* **Task instructions**
Write out the items below without any change, from the first line through the line containing "(x=481, y=169)", inclusive.

* **Listing**

§ §

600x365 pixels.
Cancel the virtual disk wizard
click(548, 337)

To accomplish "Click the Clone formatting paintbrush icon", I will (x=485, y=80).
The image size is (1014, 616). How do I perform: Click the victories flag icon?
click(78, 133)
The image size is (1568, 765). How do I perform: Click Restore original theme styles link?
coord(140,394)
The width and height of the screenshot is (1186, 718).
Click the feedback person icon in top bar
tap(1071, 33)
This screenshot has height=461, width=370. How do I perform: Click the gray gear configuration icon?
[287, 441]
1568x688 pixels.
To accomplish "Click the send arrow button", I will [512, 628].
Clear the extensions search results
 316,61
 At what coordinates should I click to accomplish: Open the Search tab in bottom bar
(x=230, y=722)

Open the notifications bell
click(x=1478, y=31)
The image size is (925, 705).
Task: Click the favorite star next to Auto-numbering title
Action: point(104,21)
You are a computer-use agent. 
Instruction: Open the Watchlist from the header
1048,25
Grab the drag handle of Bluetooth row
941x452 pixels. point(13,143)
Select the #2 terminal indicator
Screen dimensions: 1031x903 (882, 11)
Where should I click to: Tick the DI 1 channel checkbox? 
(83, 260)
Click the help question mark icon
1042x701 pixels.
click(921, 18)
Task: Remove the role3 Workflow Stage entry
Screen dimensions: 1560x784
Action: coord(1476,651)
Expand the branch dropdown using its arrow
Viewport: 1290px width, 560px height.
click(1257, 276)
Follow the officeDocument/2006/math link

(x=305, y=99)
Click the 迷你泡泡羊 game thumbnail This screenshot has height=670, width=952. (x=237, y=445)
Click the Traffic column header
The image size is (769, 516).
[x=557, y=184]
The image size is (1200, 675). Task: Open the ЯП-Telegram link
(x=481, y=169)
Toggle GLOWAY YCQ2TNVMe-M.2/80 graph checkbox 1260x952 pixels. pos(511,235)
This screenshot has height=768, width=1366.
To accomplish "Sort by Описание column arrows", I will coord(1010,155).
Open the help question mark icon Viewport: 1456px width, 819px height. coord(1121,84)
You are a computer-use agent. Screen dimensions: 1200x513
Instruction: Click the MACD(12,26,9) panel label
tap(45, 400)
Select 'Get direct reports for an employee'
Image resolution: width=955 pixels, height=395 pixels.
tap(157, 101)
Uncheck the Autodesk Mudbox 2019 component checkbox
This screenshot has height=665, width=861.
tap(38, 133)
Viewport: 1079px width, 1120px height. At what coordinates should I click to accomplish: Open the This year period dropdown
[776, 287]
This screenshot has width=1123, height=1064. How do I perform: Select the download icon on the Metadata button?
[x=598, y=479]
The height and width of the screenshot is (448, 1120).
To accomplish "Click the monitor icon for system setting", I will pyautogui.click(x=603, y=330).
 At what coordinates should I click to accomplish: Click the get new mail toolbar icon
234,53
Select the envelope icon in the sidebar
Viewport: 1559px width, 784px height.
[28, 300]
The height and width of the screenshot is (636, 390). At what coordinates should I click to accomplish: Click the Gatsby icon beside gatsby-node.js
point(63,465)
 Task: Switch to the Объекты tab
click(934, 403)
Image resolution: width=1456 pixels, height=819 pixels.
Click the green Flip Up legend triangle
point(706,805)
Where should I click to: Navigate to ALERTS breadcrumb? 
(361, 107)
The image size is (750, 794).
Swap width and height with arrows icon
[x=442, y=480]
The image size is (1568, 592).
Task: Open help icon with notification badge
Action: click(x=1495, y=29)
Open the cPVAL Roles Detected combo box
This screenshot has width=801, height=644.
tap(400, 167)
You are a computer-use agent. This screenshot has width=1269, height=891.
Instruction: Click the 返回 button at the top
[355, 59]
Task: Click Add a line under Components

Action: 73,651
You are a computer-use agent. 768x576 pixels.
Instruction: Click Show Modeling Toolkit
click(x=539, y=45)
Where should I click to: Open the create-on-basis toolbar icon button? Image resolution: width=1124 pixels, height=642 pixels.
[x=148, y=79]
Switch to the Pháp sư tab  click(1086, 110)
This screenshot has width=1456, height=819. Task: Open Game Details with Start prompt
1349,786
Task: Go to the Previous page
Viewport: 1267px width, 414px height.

§ §

* **Worked answer**
600x365 pixels.
Cancel the virtual disk wizard
click(548, 337)

To accomplish "Click the Clone formatting paintbrush icon", I will (x=485, y=80).
The image size is (1014, 616). How do I perform: Click the victories flag icon?
click(78, 133)
The image size is (1568, 765). How do I perform: Click Restore original theme styles link?
coord(140,394)
The width and height of the screenshot is (1186, 718).
Click the feedback person icon in top bar
tap(1071, 33)
This screenshot has height=461, width=370. How do I perform: Click the gray gear configuration icon?
[287, 441]
1568x688 pixels.
To accomplish "Click the send arrow button", I will [512, 628].
Clear the extensions search results
 316,61
 At what coordinates should I click to accomplish: Open the Search tab in bottom bar
(x=230, y=722)

Open the notifications bell
click(x=1478, y=31)
The image size is (925, 705).
Task: Click the favorite star next to Auto-numbering title
Action: point(104,21)
You are a computer-use agent. 
Instruction: Open the Watchlist from the header
1048,25
Grab the drag handle of Bluetooth row
941x452 pixels. point(13,143)
Select the #2 terminal indicator
Screen dimensions: 1031x903 (882, 11)
Where should I click to: Tick the DI 1 channel checkbox? 
(83, 260)
Click the help question mark icon
1042x701 pixels.
click(921, 18)
Task: Remove the role3 Workflow Stage entry
Screen dimensions: 1560x784
Action: coord(1476,651)
Expand the branch dropdown using its arrow
Viewport: 1290px width, 560px height.
click(1257, 276)
Follow the officeDocument/2006/math link

(x=305, y=99)
Click the 迷你泡泡羊 game thumbnail This screenshot has height=670, width=952. (x=237, y=445)
Click the Traffic column header
The image size is (769, 516).
[x=557, y=184]
The image size is (1200, 675). Task: Open the ЯП-Telegram link
(x=481, y=169)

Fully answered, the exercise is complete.